§ **What is required**:
Rewrite the rows from the line containing "Given: Click the print quiz icon" through the end of the rows, inclusive, changing every "Instruction" to "Command" and leaving everything else unchanged.
## begin Exercise input
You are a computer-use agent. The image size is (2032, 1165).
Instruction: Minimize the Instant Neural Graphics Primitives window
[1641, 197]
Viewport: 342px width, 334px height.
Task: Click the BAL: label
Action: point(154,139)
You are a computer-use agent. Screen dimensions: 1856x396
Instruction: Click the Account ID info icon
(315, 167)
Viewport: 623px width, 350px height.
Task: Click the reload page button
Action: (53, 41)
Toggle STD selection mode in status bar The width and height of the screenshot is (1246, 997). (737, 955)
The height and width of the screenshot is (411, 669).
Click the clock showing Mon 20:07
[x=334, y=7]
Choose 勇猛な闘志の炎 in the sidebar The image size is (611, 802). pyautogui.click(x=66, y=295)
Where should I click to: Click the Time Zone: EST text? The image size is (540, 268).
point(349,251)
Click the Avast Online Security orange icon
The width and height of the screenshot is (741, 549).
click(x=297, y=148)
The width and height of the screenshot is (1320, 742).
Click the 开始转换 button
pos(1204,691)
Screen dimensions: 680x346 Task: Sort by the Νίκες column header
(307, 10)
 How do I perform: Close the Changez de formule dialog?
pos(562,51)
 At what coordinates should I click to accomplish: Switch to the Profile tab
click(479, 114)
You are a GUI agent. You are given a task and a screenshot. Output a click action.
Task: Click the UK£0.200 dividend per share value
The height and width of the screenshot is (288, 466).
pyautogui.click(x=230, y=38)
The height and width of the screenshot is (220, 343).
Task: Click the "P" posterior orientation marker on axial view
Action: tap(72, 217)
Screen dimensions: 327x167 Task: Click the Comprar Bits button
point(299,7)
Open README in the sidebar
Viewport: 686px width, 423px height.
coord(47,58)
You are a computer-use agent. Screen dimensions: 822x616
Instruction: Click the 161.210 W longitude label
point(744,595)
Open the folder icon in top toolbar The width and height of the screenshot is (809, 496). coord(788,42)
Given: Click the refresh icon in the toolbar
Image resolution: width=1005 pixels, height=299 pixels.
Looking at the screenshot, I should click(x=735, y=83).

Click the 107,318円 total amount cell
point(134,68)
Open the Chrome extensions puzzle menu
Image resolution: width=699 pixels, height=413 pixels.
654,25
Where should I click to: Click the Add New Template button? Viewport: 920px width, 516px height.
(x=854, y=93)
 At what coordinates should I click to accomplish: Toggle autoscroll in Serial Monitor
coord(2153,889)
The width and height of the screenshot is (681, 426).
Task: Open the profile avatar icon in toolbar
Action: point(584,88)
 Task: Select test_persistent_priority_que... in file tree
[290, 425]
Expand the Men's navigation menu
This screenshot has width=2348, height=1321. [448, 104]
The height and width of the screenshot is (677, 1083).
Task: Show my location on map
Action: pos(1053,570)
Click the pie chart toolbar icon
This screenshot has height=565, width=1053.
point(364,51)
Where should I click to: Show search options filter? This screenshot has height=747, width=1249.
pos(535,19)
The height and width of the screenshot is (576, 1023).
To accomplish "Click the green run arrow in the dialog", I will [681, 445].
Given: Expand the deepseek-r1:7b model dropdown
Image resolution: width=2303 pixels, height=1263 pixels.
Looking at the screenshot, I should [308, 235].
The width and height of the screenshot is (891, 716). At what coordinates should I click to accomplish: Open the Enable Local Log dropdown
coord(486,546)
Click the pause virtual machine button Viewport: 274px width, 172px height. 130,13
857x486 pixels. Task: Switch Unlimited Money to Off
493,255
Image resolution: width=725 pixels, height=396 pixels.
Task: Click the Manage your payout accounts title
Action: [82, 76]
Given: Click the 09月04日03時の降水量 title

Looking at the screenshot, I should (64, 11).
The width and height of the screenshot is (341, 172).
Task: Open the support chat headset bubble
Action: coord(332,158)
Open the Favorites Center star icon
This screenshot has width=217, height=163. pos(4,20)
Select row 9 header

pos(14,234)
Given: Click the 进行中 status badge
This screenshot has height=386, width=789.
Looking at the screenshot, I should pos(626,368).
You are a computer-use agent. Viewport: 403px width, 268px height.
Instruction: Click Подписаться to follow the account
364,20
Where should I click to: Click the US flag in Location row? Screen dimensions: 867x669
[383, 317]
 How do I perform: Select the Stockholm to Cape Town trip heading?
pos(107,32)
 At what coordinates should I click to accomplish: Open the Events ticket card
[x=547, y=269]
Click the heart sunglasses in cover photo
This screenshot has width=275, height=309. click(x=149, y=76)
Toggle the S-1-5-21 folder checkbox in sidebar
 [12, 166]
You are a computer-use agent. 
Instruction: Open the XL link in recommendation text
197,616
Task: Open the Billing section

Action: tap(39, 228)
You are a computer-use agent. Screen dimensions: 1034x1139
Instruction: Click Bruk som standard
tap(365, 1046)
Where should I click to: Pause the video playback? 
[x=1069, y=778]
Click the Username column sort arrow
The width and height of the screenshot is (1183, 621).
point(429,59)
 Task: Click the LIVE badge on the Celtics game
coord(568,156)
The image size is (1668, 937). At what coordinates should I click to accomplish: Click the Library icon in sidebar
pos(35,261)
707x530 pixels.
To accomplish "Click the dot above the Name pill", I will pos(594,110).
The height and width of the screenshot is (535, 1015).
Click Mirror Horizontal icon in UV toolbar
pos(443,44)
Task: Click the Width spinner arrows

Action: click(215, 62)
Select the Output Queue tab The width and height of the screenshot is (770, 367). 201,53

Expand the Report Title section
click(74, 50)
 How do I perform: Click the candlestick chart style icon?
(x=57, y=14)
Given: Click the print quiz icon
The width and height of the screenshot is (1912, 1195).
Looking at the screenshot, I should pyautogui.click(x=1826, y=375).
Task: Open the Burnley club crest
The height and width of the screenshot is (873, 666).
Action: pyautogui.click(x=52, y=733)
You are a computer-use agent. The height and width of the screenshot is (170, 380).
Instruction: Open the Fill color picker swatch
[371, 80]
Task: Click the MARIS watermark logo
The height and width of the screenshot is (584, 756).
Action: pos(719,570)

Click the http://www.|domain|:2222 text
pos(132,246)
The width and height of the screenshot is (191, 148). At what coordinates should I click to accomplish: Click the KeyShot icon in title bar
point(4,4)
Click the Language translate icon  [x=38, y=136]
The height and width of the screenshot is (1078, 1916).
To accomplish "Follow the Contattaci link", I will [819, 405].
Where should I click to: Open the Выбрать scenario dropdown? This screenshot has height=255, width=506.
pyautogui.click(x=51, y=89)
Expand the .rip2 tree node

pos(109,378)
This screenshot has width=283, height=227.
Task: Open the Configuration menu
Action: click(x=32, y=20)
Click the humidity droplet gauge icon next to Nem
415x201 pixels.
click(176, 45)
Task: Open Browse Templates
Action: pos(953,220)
## end Exercise input
§ **Task solution**:
Given: Click the print quiz icon
The width and height of the screenshot is (1912, 1195).
Looking at the screenshot, I should pyautogui.click(x=1826, y=375).
Task: Open the Burnley club crest
The height and width of the screenshot is (873, 666).
Action: pyautogui.click(x=52, y=733)
You are a computer-use agent. The height and width of the screenshot is (170, 380).
Command: Open the Fill color picker swatch
[371, 80]
Task: Click the MARIS watermark logo
The height and width of the screenshot is (584, 756).
Action: pos(719,570)

Click the http://www.|domain|:2222 text
pos(132,246)
The width and height of the screenshot is (191, 148). At what coordinates should I click to accomplish: Click the KeyShot icon in title bar
point(4,4)
Click the Language translate icon  [x=38, y=136]
The height and width of the screenshot is (1078, 1916).
To accomplish "Follow the Contattaci link", I will [819, 405].
Where should I click to: Open the Выбрать scenario dropdown? This screenshot has height=255, width=506.
pyautogui.click(x=51, y=89)
Expand the .rip2 tree node

pos(109,378)
This screenshot has width=283, height=227.
Task: Open the Configuration menu
Action: click(x=32, y=20)
Click the humidity droplet gauge icon next to Nem
415x201 pixels.
click(176, 45)
Task: Open Browse Templates
Action: pos(953,220)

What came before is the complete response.